The engineered chimeric F proteins derived from human metapneumovirus and respiratory syncytial virus are designed to enhance conformational stability, thermostability, and expression levels. These proteins are composed of specific amino acid sequences from both hMPV and RSV, arranged to form an ectodomain. The sequences are selected for their high identity to known sequences, ensuring the retention of critical structural features. The proteins may include engineered disulfide bonds and specific amino acid substitutions to further stabilize the prefusion conformation.

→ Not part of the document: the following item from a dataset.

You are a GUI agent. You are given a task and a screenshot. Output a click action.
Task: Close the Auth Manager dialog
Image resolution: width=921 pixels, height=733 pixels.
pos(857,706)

These chimeric proteins are applicable in vaccine formulations, diagnostic assays, and antibody screening platforms. Additionally, methods for producing these proteins and their use in pharmaceutical compositions are included, potentially as part of a vaccine to prevent infections caused by hMPV or RSV.
The technology is differentiated by its ability to stabilize the prefusion conformation of the F proteins, which is crucial for effective vaccine development. The chimeric design combines elements from both hMPV and RSV, leveraging the structural similarities between these viruses to create a more stable and effective antigen.
This approach addresses the challenge of developing vaccines for viruses that have historically been difficult to target due to their structural instability. By enhancing the stability and expression levels of the F proteins, this technology offers a promising solution for creating vaccines that can elicit strong immune responses, potentially leading to more effective prevention of respiratory infections caused by these viruses.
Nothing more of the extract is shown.